Raporda sonuca varılırken esas dikkat edilecek olan husus suç teşkil eden bir eylem olması ve bunun siyasi bir amaca dayanmaması olduğunu anlatan Günsel, “Komite dokunulmazlık kaldırma istemi ile ilgili erteleme kararı alabileceği gibi bu talebi onaylayabilir de. Ertelenmesi durumunda ise, ilgili kişinin görev süresi sona erince Başsavcılık mesele ile ilgili soruşturmasını ileri götürür. Ancak böylesi bir erteleme kararı Genel Kurulda kaldırılabilir. 

Yani komitenin kararı nihai değildir aslında. Mesele, Genel Kurulda oylanıp olumlu bir sonuç çıkması halinde kişinin yasama dokunulmazlığı kalkmış olur ve Başsavcılık meseleyi ileri götürebilir. Pek tabi, ilgili milletvekili veya partisi böylesi bir kararı Anayasa Mahkemesi’ne taşıma hakkına sahiptir” diye konuştu.

“Elde güçlü deliller varsa dokunulmazlık kalkabilir”

Günsel, sözlerine şu şekilde devam etti; “Uzun veya karmaşık bir prosedür gibi gözükse de, aleyhinde suç isnadı bulunan vekile ve ilgili vekilin siyasi grubuna da itiraz hakkı tanıyarak aslında ‘suçsuzluk karinesi’ olarak bilinen prensibe önem verilen bir prosedür var. Her halükarda, basına yansıyan yolsuzluk meseleleri düşünüldüğü zaman, eğer Başsavcılığın elinde güçlü deliller var ise, evet bir milletvekilinin dokunulmazlığının kalkması mümkündür.”

“Siyasete güven açısından önem arz etmektedir”

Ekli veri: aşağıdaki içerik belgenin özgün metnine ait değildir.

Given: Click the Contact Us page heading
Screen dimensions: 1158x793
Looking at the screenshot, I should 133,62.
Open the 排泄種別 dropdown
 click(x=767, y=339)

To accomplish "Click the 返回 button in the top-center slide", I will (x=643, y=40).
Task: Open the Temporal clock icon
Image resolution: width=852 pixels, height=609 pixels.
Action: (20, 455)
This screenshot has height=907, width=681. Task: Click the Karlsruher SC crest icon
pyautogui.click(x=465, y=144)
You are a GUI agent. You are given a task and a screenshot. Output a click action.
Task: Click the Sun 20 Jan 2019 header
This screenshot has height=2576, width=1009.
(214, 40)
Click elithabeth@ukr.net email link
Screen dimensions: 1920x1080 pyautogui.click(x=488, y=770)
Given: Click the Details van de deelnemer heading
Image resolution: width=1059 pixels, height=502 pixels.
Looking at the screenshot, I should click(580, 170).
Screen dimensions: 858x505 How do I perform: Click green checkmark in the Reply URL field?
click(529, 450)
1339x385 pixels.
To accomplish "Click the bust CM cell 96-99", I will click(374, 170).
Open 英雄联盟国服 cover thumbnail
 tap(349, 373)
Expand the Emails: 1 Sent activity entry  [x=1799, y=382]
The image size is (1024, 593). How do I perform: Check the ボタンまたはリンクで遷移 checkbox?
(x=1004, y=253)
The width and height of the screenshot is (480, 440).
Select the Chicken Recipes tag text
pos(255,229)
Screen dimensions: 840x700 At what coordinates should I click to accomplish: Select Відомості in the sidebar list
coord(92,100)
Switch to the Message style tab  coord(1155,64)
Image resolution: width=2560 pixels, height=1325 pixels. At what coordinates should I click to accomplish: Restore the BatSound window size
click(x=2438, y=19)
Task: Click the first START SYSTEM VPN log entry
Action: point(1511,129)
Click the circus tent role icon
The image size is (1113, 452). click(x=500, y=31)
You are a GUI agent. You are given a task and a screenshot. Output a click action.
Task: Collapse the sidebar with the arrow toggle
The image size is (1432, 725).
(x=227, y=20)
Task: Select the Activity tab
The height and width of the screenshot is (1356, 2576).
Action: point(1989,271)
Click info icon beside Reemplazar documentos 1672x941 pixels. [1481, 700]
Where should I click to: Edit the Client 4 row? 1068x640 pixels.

 Başbakan Yardımcısı Özersay’ın “Bu yolsuzluk dosyalarında savcılık ve polis tarafından takipsizlik kararı verildiğinde konunun kapatılmayacağını” söylemlerini de değerlendiren Günsel,  “Takipsizlik kararı veya bir diğer değişle nolle prosequi, bir ceza davasını askıya alma veya süresiz erteleme anlamına gelen durumdur. Yani, Başsavcılık takipsizlik kararı aldı demek burada bir suç unsuru yoktur kanısına vardı demek değildir. Yani davanın geri çekilmesi ile takipsizlik kararı alınması hukukta iki farklı durumdur. Takipsizlik ile durdurulan bir davada Savcılığın ileride deliller toplayıp davayı yeniden yürütme olanağı bulunmaktadır. Dolayısı ile güçlü bir siyasi irade ile Başsavcılık kanadının ortak hareket ederek, eksik kalan deliller veya evraklar anlamında iş birliği içinde olmaları halinde, takipsizlik kararı alınan meselelerle ilgili de Başsavcılık ileri işlem yapabilecek duruma gelebilir. Bu durum hukuken mümkün olduğu gibi, toplum vicdanı ve adalete olan inancın güçlenmesi açısından da oldukça önemlidir görüşündeyim.  Dolayısı ile Sn Özersay’ın bu konudaki tutarlı duruşu siyasete güven açısından da önem arz etmektedir” dedi.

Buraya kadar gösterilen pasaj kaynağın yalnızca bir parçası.